L'identità di Cécile, distrutta dal dolore della perdita del consorte, si ricostruisce in diciassette frammenti di vita ed esperienza all'interno di un mondo in cui sembra vagare come una straniera. Avendo lasciato il figlio alla migliore amica (reputandosi un pericolo per lui), la donna, la cui testa è diventata la maison de morts, immersasi nelle acque di un fiume, riemerge in una Tolosa onirica, popolata di figure maschili. Honoré punteggia la parabola della protagonista con un registro visivo incostante, con attenzione formalistica alla composizione del quadro e ai cromatismi, ma spesso abbandonandosi alla suggestione estetica pura, a un simbolismo indecifrabile, insistendo sul tono vaneggiante e visionario della storia: il risultato è un ritratto che non giunge a conclusioni certe, un puzzle incompleto che lascia in sospeso molti interrogativi e che narra, senza puntellarlo con elementi consequenziali, di un risveglio alla vita, di un catartico percorso per sfuggire alla catatonia della sofferenza interiore.

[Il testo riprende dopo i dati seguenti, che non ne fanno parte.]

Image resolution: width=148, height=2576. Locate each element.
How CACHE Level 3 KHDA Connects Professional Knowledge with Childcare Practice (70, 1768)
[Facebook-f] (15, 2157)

È un film acerbo, ma già pieno di una spregiudicatezza stilistica e di una vena sperimentale che, in forme variegate, si manifesteranno nelle opere successive (la musica, firmata da Alex Beaupain, ha già un ruolo precipuo); opera che ribolle di riferimenti (da Genet a Cocteau) è inoltre una prima dichiarazione d’amore nei confronti del cinema di Jacques Demy, un omaggio deviato al suo primo film Lola (Cécile/Lola e Roland Cassard [1] sono i due protagonisti del film del 1961 – Duris si trasforma in Anouck Aimée e canta l’evidente omaggio -) di cui rilegge alcuni temi in una nuova chiave. E, come in quel caso, anche 17 fois sembra alludere a uno sdoppiamento cronologico e identitario, nell’intrico di piste che stravolge i piani logico-temporali.
[1] Roland Cassard - che è anche un personaggio di Les Parapluies de Cherbourg - è lo pseudonimo col quale Christophe Honoré ha firmato il suoi pezzi critici per i Cahiers du Cinéma.